[Data for the task]
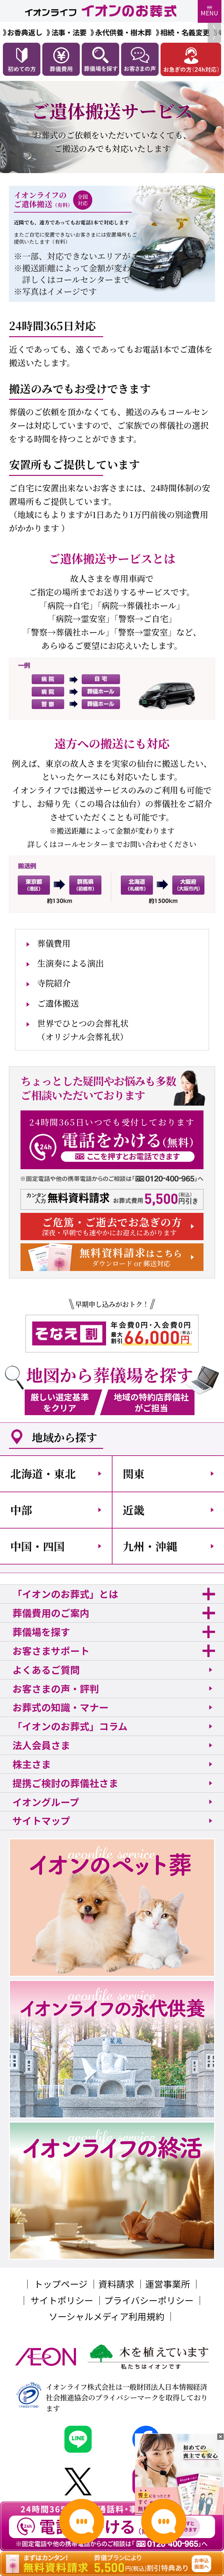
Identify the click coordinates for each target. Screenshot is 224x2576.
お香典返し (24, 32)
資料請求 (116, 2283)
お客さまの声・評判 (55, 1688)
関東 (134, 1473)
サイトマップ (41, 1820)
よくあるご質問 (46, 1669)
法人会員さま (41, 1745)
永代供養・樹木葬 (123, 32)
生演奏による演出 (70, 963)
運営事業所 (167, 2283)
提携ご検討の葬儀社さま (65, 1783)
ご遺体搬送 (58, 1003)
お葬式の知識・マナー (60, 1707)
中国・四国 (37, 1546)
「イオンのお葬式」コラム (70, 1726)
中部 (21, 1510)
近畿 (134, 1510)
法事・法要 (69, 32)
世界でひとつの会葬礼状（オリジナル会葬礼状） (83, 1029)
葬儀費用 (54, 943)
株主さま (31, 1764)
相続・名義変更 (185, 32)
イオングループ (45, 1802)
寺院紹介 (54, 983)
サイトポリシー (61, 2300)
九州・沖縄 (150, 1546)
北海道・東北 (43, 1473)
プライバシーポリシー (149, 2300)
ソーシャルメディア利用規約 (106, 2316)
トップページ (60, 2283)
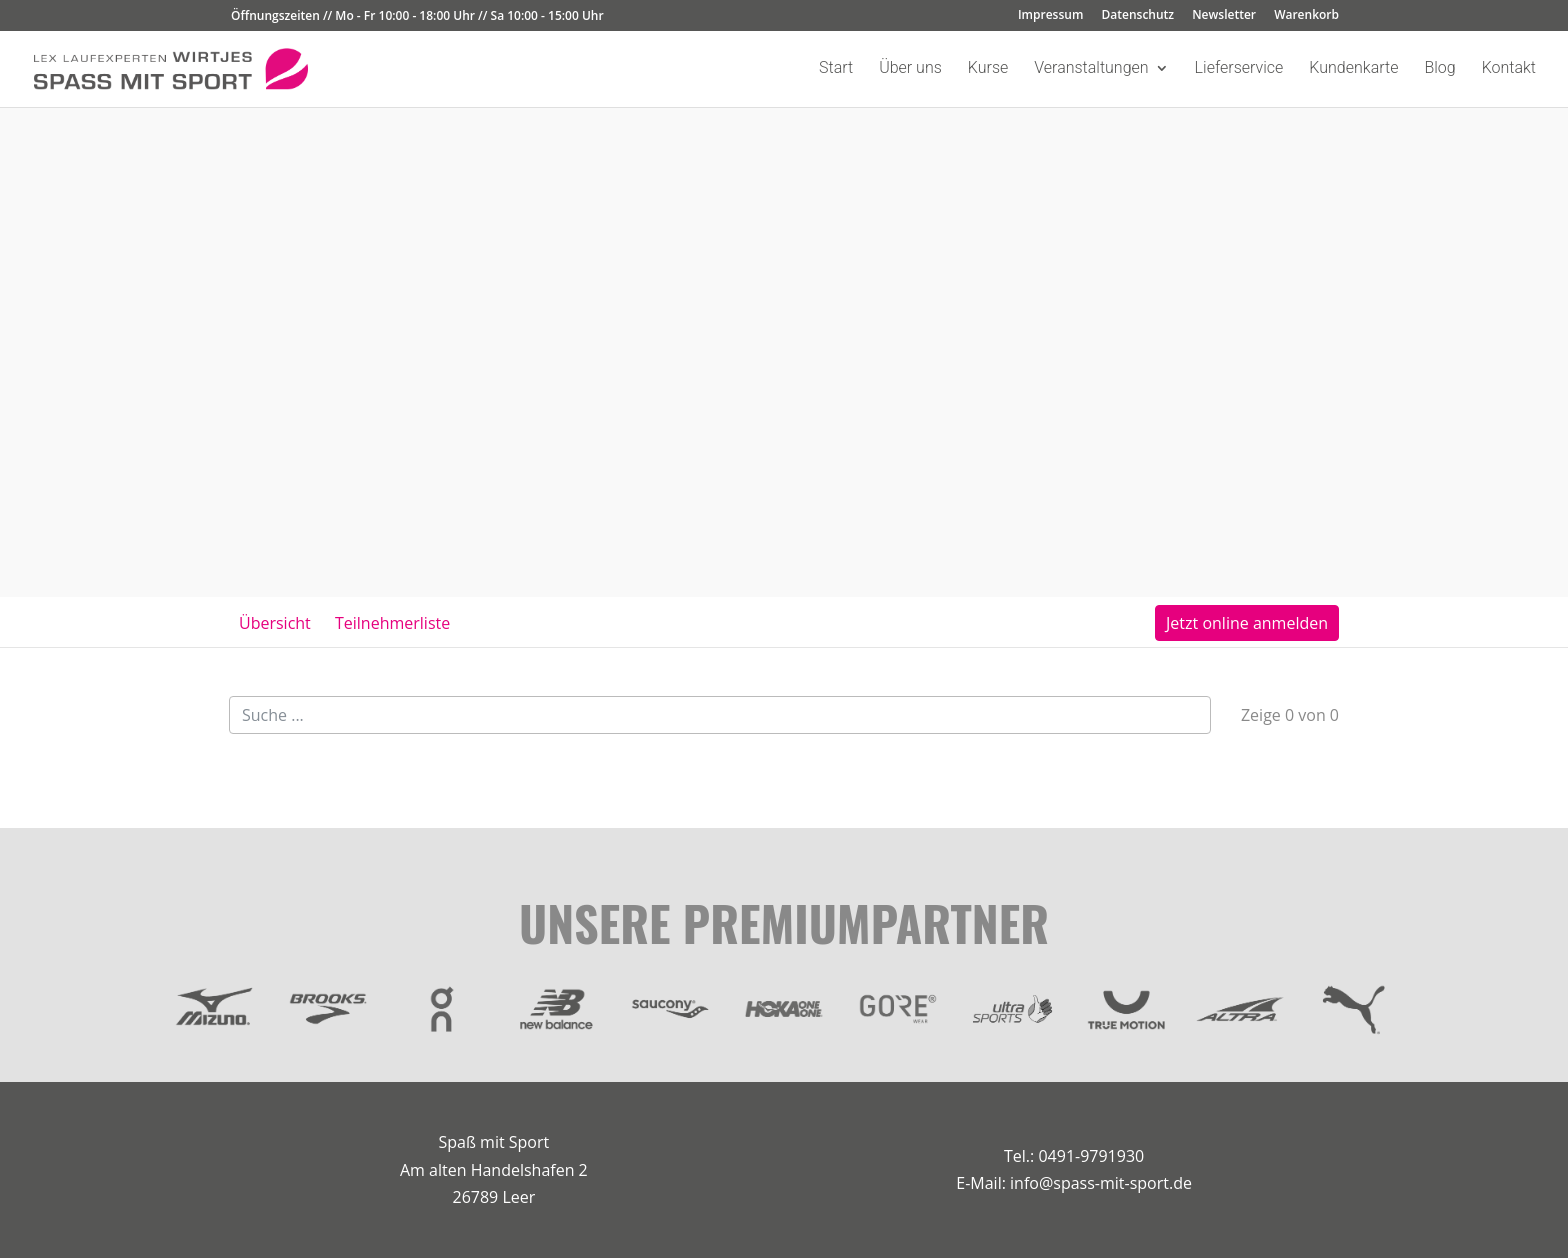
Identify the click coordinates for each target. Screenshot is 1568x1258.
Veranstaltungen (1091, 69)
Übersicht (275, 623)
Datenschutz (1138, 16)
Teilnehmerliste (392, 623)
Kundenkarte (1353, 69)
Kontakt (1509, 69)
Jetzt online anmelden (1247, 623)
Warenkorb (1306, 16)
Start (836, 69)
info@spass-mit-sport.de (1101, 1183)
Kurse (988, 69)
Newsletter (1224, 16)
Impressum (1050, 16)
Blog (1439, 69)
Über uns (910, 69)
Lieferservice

[Directive] Could you give the data again from the line containing "世界でひとつの会葬礼状（オリジナル会葬礼状） (83, 1029)" through the line containing "Start (836, 69)", swapping "Warenkorb" for "Einkaufswagen" and keeping everything else the same? Omit the pictures.

[The output]
世界でひとつの会葬礼状（オリジナル会葬礼状） (83, 1029)
葬儀費用 (54, 943)
株主さま (31, 1764)
相続・名義変更 (185, 32)
イオングループ (45, 1802)
寺院紹介 (54, 983)
サイトポリシー (61, 2300)
九州・沖縄 (150, 1546)
北海道・東北 (43, 1473)
プライバシーポリシー (149, 2300)
ソーシャルメディア利用規約 (106, 2316)
トップページ (60, 2283)
Identify the click coordinates for each target. Screenshot is 1568x1258.
Veranstaltungen (1091, 69)
Übersicht (275, 623)
Datenschutz (1138, 16)
Teilnehmerliste (392, 623)
Kundenkarte (1353, 69)
Kontakt (1509, 69)
Jetzt online anmelden (1247, 623)
Einkaufswagen (1306, 16)
Start (836, 69)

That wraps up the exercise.